- **WIERSZE**
>>>>

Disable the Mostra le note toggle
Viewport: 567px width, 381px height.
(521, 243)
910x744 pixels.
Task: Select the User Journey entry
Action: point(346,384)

<<<<

- **CEL ĆWICZENIA**
Zapisz cały powyższy materiał jako listę JSON z ciągami znaków. Każdy wiersz ma być osobnym elementem listy, a puste wiersze należy pominąć.

- **ROZWIĄZANIE**
[
  "Disable the Mostra le note toggle",
  "Viewport: 567px width, 381px height.",
  "(521, 243)",
  "910x744 pixels.",
  "Task: Select the User Journey entry",
  "Action: point(346,384)"
]